The workings of the Heritage Conservation Committee (HCC) under the Chennai Metropolitan Development Authority (CMDA) are shrouded in mystery. But what is quite clear is that the speed at which it works is better suited to the era in which the buildings it is meant to protect were constructed. And in the process of grinding slowly, its wheels are letting several opportunities slip. Given the pace of its working, it is open to question as to whether the HCC seriously intends protecting any heritage structure.
Take the listing of heritage buildings, for instance. Despite the presence of a list put together by INTACH (Oops! Who or what is that?), and a subsequent list put together by the Padmanabhan Committee, the HCC is once again in the process of listing buildings. The modus operandi of this exercise and the people involved in the process are top secrets. It is exactly three years (judgement was on April 29, 2010) since the Hon’ble High Court of Madras mandated the formation of the HCC. And at the end of this period, all that the HCC has to show is a first list of 70 buildings and a promise of a second list ‘quite soon’. Even the first list has not been made public (State secret, you see) and we only have vague rumours of the buildings that have made it to that list. It would be relevant to pause and ponder over the fact that the Padmanabhan Committee list and INTACH’s list had 400 and more buildings enumerated.

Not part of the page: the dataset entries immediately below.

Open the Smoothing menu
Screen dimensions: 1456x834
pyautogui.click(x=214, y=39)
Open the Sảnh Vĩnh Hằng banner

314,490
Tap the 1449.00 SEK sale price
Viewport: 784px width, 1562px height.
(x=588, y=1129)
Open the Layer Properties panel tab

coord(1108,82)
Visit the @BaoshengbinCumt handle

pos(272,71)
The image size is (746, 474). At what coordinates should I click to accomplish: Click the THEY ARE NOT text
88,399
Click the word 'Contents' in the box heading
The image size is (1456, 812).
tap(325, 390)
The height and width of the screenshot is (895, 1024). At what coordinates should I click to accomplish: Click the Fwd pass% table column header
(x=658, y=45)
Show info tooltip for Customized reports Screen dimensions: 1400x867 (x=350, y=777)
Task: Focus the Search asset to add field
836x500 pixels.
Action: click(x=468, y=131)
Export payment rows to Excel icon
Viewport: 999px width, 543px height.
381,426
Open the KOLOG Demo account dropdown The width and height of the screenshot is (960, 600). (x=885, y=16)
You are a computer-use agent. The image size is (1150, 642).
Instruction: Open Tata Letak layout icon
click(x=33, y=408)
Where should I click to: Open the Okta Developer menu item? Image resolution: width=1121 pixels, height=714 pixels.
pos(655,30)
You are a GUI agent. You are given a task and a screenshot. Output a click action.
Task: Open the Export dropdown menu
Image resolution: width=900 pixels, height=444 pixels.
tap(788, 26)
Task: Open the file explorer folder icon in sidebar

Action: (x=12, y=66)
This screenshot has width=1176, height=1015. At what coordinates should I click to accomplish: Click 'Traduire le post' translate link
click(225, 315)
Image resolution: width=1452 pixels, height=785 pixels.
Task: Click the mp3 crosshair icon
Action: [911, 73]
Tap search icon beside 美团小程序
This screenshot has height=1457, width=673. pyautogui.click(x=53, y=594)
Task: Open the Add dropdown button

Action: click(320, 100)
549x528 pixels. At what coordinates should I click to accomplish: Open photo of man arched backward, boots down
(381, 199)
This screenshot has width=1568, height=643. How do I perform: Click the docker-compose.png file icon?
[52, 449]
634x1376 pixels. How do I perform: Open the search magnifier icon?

And what after the first and second lists are finalised in the fullness of time, at the appropriate juncture and when the moment is ripe, to quote from a British sitcom when lampooned that country’s bureaucracy? The HCC proposes to write to the owners. The last time these people heard from the HCC was three years ago when, following the directives of the Court, the HCC wrote to the owners of all the properties/precincts listed as per the Padmanabhan Committee. They were restrained from demolishing or making any changes to their premises. Now, it is learnt, the owners of the buildings featuring in the HCC’s first list will be invited for public consultations. What of the owners of the remaining buildings? They will, it is presumed, sit tight and continue to wait for further instructions even as the structures in their possession gradually wither away. Some, of course, are bound to rejoice, as the status quo helps those who are not interested in preserving their heritage structures.
That is not the end of the story. Those who own buildings featuring in the first list will be categorically told that they cannot expect any support from the Government for protecting their heritage. This is expected to be done at the owners’ expense. If they cannot afford to do so, then what?
Will the HCC, at least, help with technical advice on what can be done? No, because that is not perceived to be its mandate. Peopled as it is by members who are all from the Government and its aided institutions, there is complete conformity to the rulebook and a certain rigid adherence to procedures that makes the very formation of the HCC a self-defeating exercise. If at the end of three years all that there is to show is a measly list of 70 buildings yet to be made public, when are we likely to see any constructive action that will result in some positive protection of our heritage? Are we hoping for too much?
Further, a judgement of the Court called for the HCC to assess the buildings identified in the Padmanabhan Committee Report and advise on how these are to be conserved and made places of tourist importance. What of that mandate?